A pair of light green linen shirts

This winter I made a couple more everyday shirts, both in a pale green linen I bought at my local Fabricville several years ago. They're similar but not identical.

I won't go over the construction in too much detail, since I have a whole other post about that, but I did a few things differently from my usual shirts for these ones.
I don't normally do wide shoulder reinforcements on the inside of my shirts, but I did for one of these.
Shoulder reinforcement from the inside.
I like the way it fits so nicely around the neck gusset.
I also had never done basting on previous shirts, but I did for these ones and it made it so much easier
I basted the neck & hem gussets and the shoulder strips before sewing them on, basted the cuffs & collar before hand finishing the inside edge, basted the hems before hemming, and the seam allowances before felling.

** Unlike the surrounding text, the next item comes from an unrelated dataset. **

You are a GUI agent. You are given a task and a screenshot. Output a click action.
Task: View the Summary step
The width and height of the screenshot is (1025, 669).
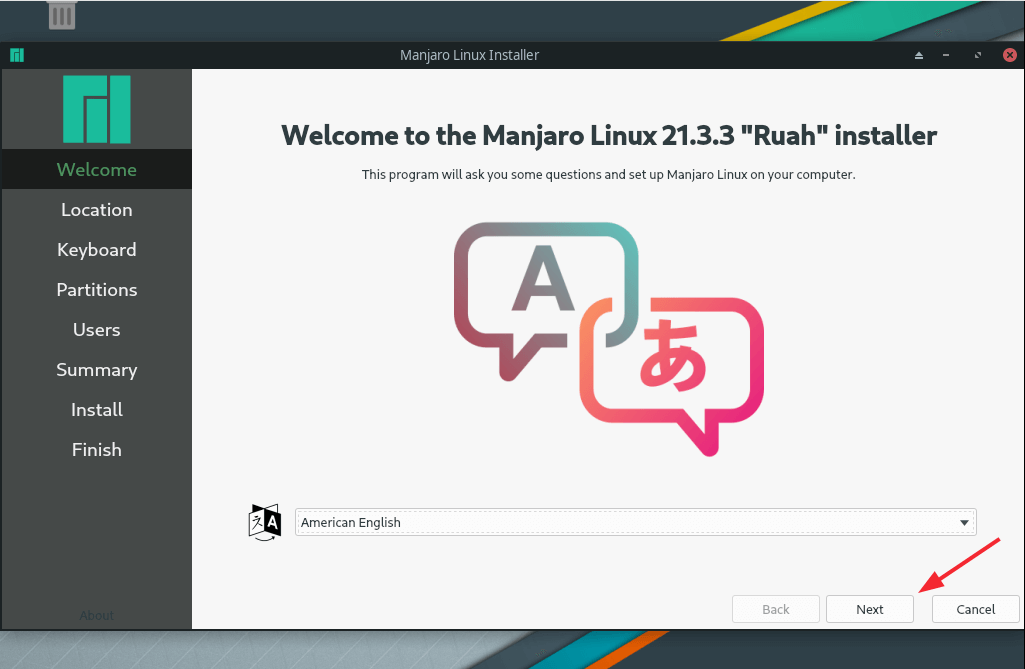coord(96,370)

So much less fuss than doing it with all those pins in the way, and I think it makes the finished product turn out neater!
Sewing down the shoulder reinforcement,
which I had basted first.
I wasn't in the mood to machine sew when I started these, so a lot of the sewing is by hand. 
Front slit reinforcement, also basted first.
The second shirt has no wide shoulder reinforcement, only the narrow binding inside to finish the seam allowance, like I usually do. And I decided to add decorative stitching to the openings in a contrasting dark red cotton pearl.
The sample I did for the decorative stitching.
Having done a sample and finding that doing decorative stitching on just the thin folded edge of the cuffs and collar would distort it, I sewed a sort of tuck on the inside of those edges, so there would be an extra couple of layers inside on the top edge of the collar and the long edges of the cuffs.
Sewing the little inside ridge for sturdiness.

Attaching the collar.

I did blanket stitches all around the edges of the collar and cuff openings, and then did a stab stitch through the ends of all of them, to make them little squares. I sewed the buttonholes in the same contrasting red thread, and used it for the Dorset wheel buttons too.
Some finished pictures of the plain shirt:
Front slit reinforcement, backlit.

Front slit reinforcement as seen from the outside.

Collar.

Cuff.

Underarm gusset.

Shoulder as seen from the inside.

Hem gussets at the bottom of the side seams.
And of the less plain shirt:
Front slit reinforcement as seen from the inside.

Collar.

Cuff.

Cuff slit. I did a little bar tack at the end.

Collar again.


I made a little cap out of some of the leftover linen, same as the one in the previous post. It came out a little bit too tight.
Overall I'm pleased with these shirts, but I think the linen I used is a bit too heavy for ones cut this full. The shirttails are awfully bulky when tucked in. I noticed this when I finished the first one, and made the second 10 cm shorter, but it's still a lot of material.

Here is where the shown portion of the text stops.